Machado highlighted Stammen and former Padre Eric Hosmer as role models in his maturation. Stammen, the Padres’ longest-tenured player, said Machado didn’t realize his standing within the club when he arrived.

“When you’re a young player in the major leagues, you come up looking up to other guys and you don’t quite know when everyone starts looking at you,” Stammen, 38, said. “When he signed the big contract here, all eyes were on him. Now, he’s definitely become the leader in this clubhouse and the guy we look to. He takes care of us. And he’s a great teammate.”

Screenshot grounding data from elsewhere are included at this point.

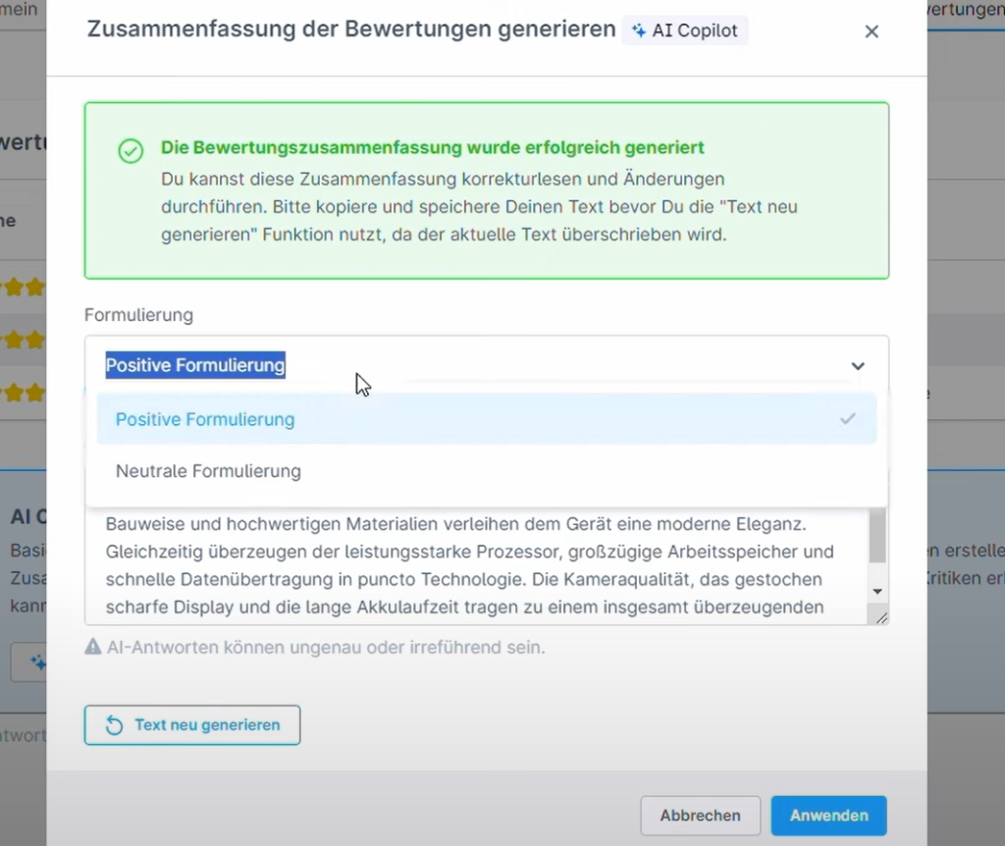Image resolution: width=1005 pixels, height=846 pixels.
Task: Click the checkmark beside Positive Formulierung option
Action: pos(847,418)
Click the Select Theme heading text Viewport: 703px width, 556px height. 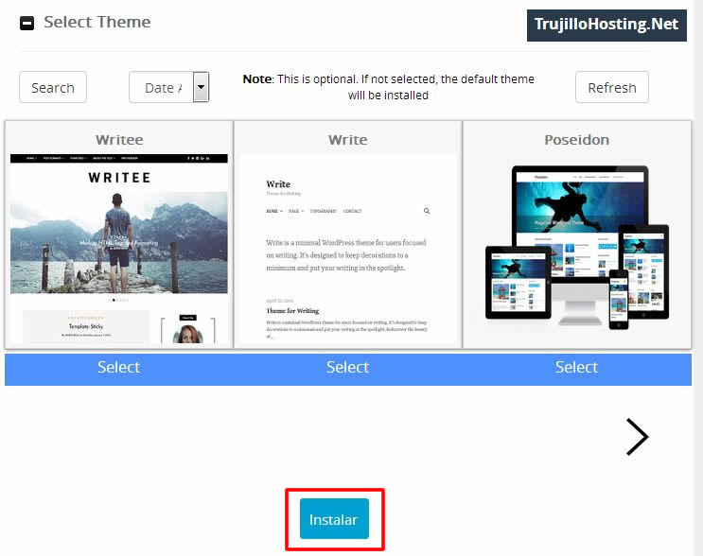click(97, 22)
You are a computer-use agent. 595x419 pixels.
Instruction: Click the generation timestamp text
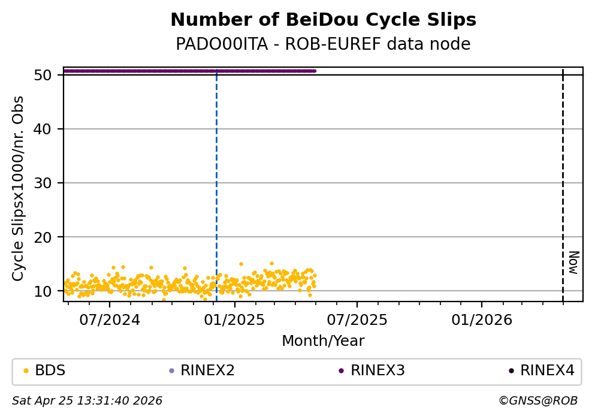pos(87,400)
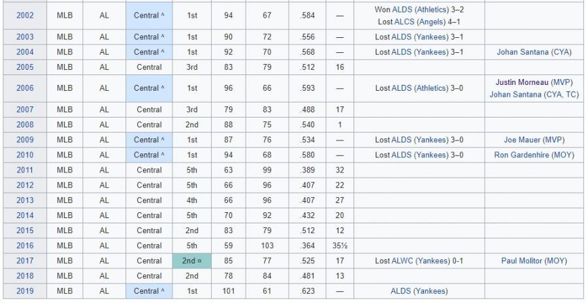Open MVP link next to Joe Mauer
This screenshot has height=303, width=588.
pos(553,140)
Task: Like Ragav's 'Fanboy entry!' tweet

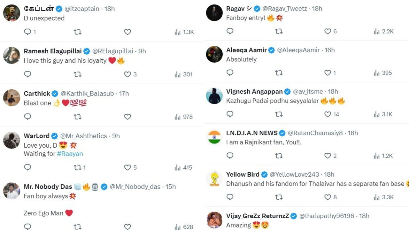Action: pos(328,31)
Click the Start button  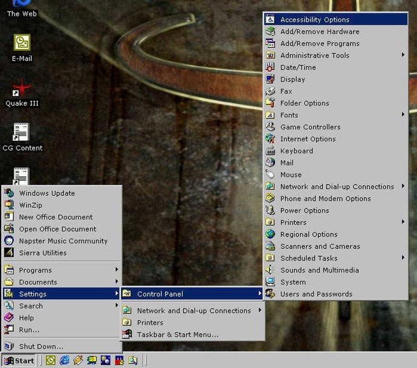pyautogui.click(x=19, y=361)
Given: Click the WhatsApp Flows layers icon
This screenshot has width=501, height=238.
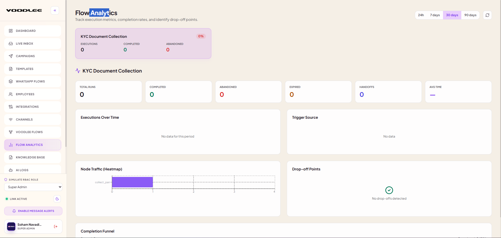Looking at the screenshot, I should (11, 81).
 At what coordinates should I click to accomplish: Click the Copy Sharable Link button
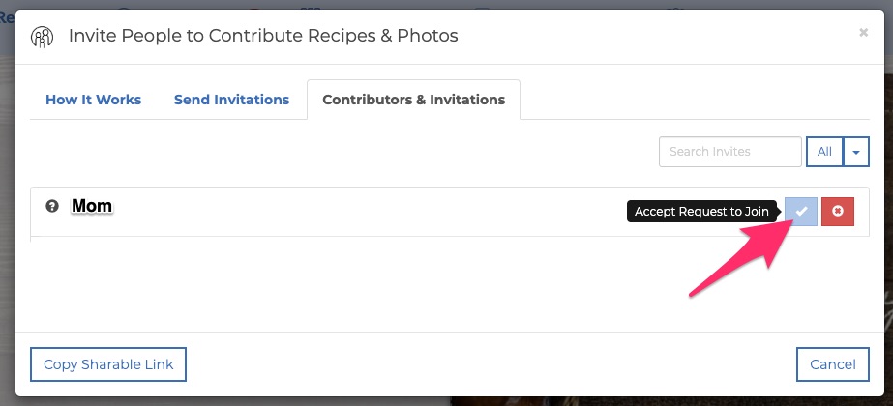pos(108,364)
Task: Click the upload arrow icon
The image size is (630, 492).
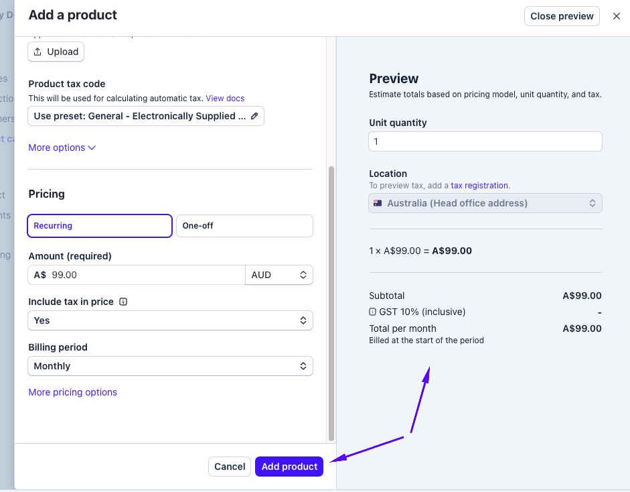Action: pos(38,52)
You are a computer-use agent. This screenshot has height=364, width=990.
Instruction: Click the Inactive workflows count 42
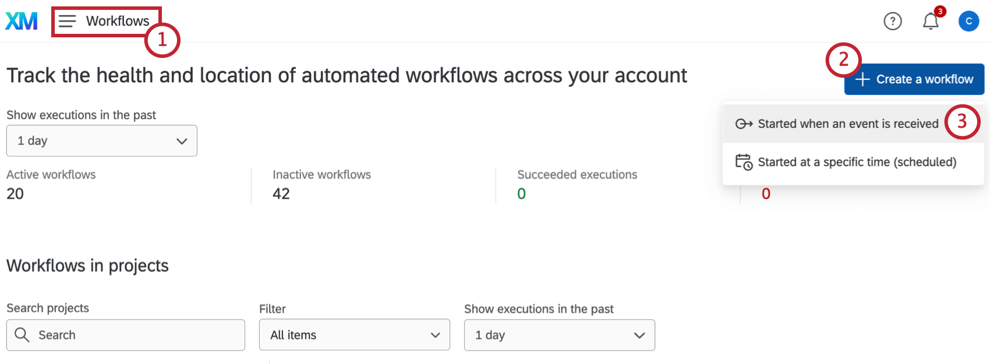point(281,194)
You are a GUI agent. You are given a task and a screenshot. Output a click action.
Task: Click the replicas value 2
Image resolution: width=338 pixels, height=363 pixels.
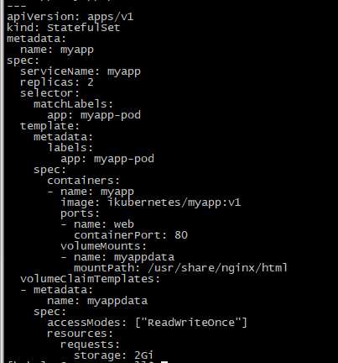tap(91, 82)
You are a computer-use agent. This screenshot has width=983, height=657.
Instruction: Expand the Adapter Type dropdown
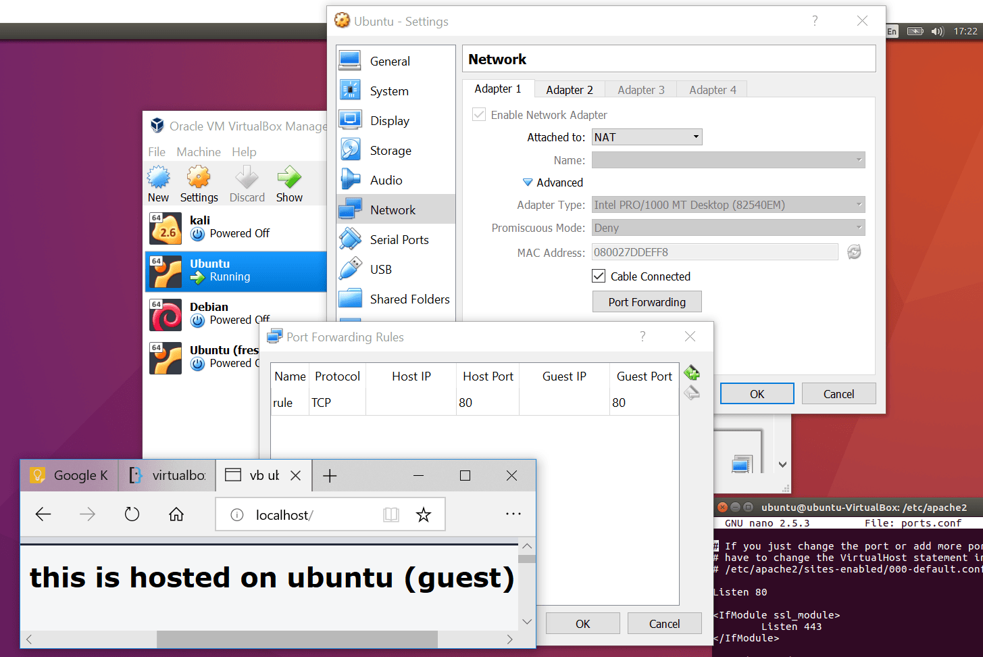[728, 205]
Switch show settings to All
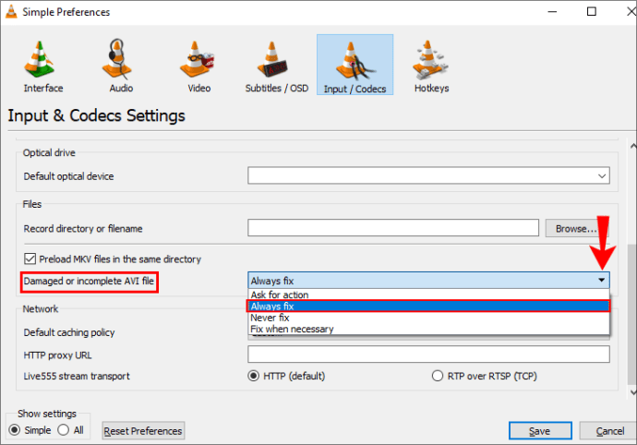The width and height of the screenshot is (637, 445). tap(64, 430)
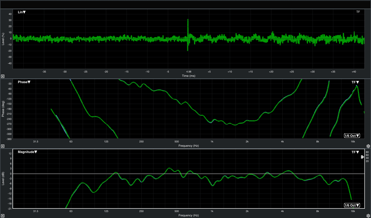Image resolution: width=371 pixels, height=218 pixels.
Task: Expand TF dropdown in Magnitude plot
Action: pos(355,152)
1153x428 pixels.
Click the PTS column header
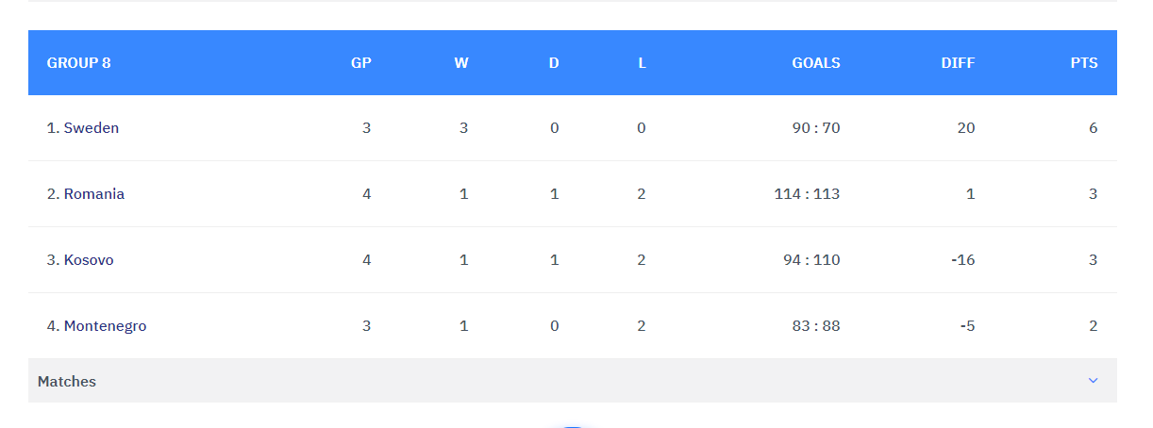[1084, 63]
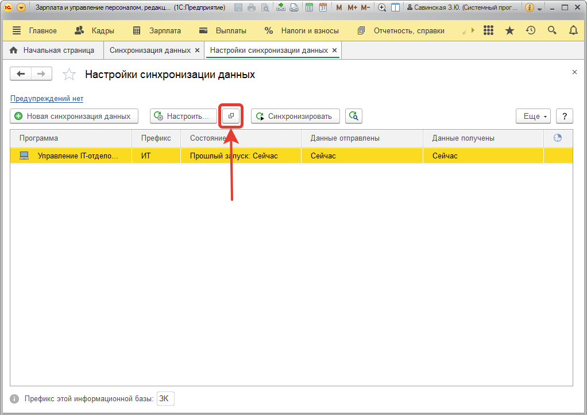Switch to Синхронизация данных tab

point(150,50)
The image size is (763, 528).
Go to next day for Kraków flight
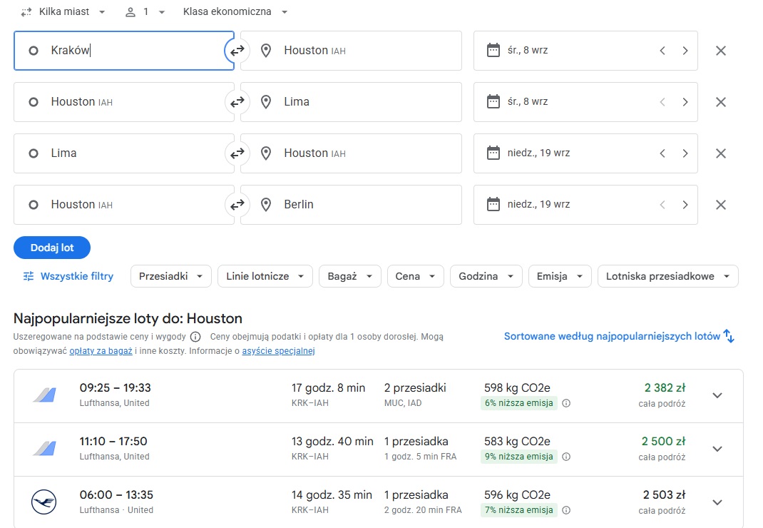pos(685,51)
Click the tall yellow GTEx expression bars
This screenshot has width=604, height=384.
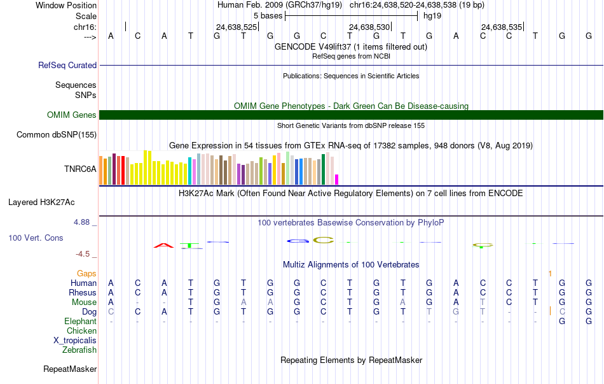(x=148, y=167)
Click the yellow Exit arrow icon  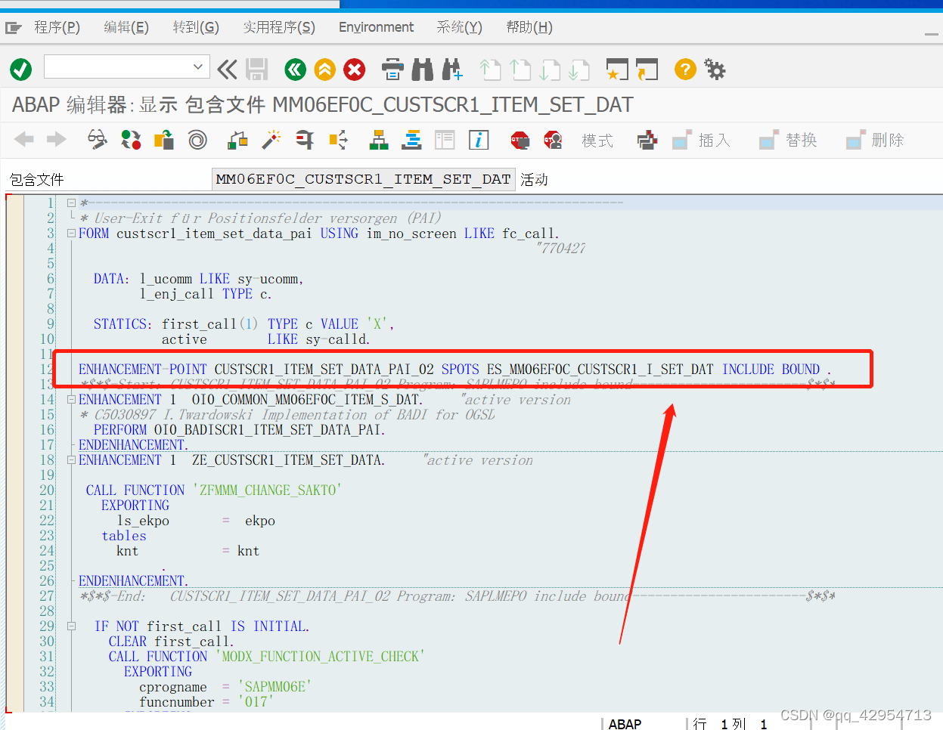[x=324, y=69]
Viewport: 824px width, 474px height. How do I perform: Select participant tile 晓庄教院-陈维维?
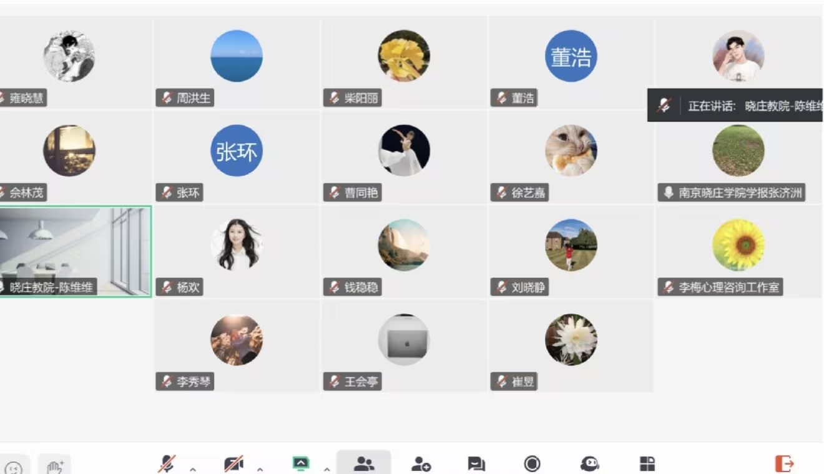(75, 252)
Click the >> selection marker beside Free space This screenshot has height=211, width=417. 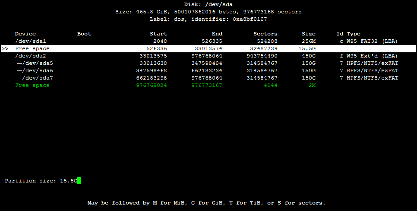click(x=5, y=49)
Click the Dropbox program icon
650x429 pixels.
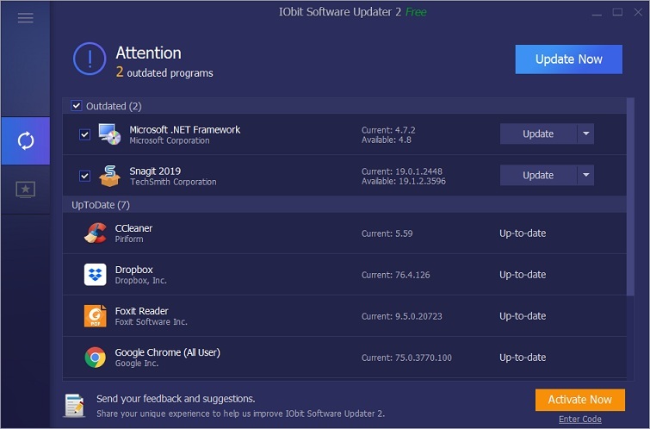pyautogui.click(x=95, y=275)
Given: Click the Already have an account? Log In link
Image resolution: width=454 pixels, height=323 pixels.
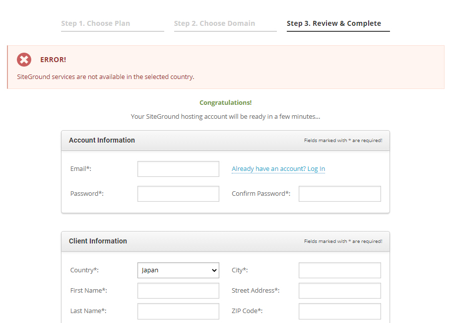Looking at the screenshot, I should pyautogui.click(x=278, y=169).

San Diego Padres third baseman Manny Machado smiles before Game 1 of the NLCS in October.
(Gregory Bull / Associated Press)

With Machado, the Padres have gone from afterthought to toppling the Dodgers to reach the NLCS in October. Last summer, they traded for Juan Soto and Josh Hader. This winter, they added Boegarts, Matt Carpenter, Nelson Cruz, Seth Lugo and Michael Wacha. Their payroll is pushing $275 million. With it, they are considered co-favorites with the Dodgers to win their first NL West title since 2006 and have generated so much excitement that they capped season-ticket sales.

“I saw the vision from the beginning,” Machado said, “and it’s coming true.”

Whether Machado is around to see it through beyond 2023 is unclear. The number of teams interested in him might be limited until Ohtani makes a decision, but the Padres would face competition for his services regardless. Both New York clubs would be possible landing spots. Other teams would surface with strong interest. The Dodgers could end up being one of them if they miss on Ohtani. They’ll have the money.